Mr Grieves' damages claim based on his psychiatric illness

    75.  In my opinion, Mr Grieves' claim fails for the forseeability reasons explained by Lord Phillips in the Court of Appeal. As Lord Phillips pointed out (para 76), Holland J had made no finding that Mr Grieves' psychiatric injury was a reasonably foreseeable consequence of his employers' breach of duty and (para 94) no evidence had been adduced to enable such a finding to have been made.

    76.  Mr Burton relied heavily on Page v Smith [1996] 1 AC 155. That was a case in which a collision between two motorcars, brought about by negligent driving, had not caused physical injury to either driver but had caused one of them to suffer a recurrence of a psychiatric condition. The Court of Appeal had held that the defendant was not liable because it had not been reasonable foreseeable that the accident would cause psychiatric injury. The House of Lords, by a majority, allowed the appeal on the ground, per Lord Lloyd of Berwick at 187, that:

    "Since the defendant was admittedly under a duty of care not to cause the plaintiff foreseeable physical injury, it was unnecessary to ask whether he was under a separate duty of care not to cause foreseeable psychiatric injury"

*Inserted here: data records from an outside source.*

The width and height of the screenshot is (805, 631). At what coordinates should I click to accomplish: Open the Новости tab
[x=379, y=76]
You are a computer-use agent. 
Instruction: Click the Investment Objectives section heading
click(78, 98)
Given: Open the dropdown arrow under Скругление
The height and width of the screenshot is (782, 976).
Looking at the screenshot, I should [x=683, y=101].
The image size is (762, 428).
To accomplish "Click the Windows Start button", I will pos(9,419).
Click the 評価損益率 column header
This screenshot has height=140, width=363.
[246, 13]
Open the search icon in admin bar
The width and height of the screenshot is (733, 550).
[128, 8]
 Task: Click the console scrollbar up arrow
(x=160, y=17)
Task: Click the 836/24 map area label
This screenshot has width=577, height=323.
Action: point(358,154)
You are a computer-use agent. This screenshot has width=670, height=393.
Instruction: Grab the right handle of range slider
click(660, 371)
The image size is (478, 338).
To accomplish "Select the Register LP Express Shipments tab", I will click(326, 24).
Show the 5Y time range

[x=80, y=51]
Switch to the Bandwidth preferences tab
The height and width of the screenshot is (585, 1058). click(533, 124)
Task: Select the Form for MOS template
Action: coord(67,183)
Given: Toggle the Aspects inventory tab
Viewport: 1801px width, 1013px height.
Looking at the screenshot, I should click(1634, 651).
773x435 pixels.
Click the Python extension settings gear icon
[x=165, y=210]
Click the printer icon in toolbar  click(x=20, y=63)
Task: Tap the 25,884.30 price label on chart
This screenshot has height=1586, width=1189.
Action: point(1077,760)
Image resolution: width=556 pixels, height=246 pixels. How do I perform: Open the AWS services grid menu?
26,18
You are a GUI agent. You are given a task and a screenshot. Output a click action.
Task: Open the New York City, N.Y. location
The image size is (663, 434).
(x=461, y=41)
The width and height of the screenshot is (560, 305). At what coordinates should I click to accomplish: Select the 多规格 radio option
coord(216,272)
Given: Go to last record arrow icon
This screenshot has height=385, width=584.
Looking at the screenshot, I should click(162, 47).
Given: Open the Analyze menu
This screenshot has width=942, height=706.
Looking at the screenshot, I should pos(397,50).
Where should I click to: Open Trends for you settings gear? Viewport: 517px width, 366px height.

    77.  Mr Kent QC invited your Lordships to depart from Page v Smith and to hold that the recovery of damages in negligence for psychiatric injury depended upon the forseeability of psychiatric injury as a consequence of the negligence but submitted, in the alternative, that Page v Smith was distinguishable from Mr Grieves' case. It was distinguishable, he submitted, because the psychiatric illness had directly resulted from the motorcar collision. There had been no intervening causative event. By contrast, in Mr Grieves' case, his psychiatric illness had not been directly caused by his exposure to asbestos dust but had resulted from his worry about his liability to future illness and his reaction to the X-rays and medical reports which had disclosed the presence of pleural plaques in his lungs. I am in agreement with Mr Kent that Page v Smith is distinguishable on that basis and that a test of forseeability of psychiatric illness as a result of exposure to asbestos dust must be passed if Mr Grieves' damages action is to succeed. For the reasons given by Lord Phillips that test cannot, in my opinion, be passed. I would, therefore, dismiss Mr Grieves' appeal on this issue.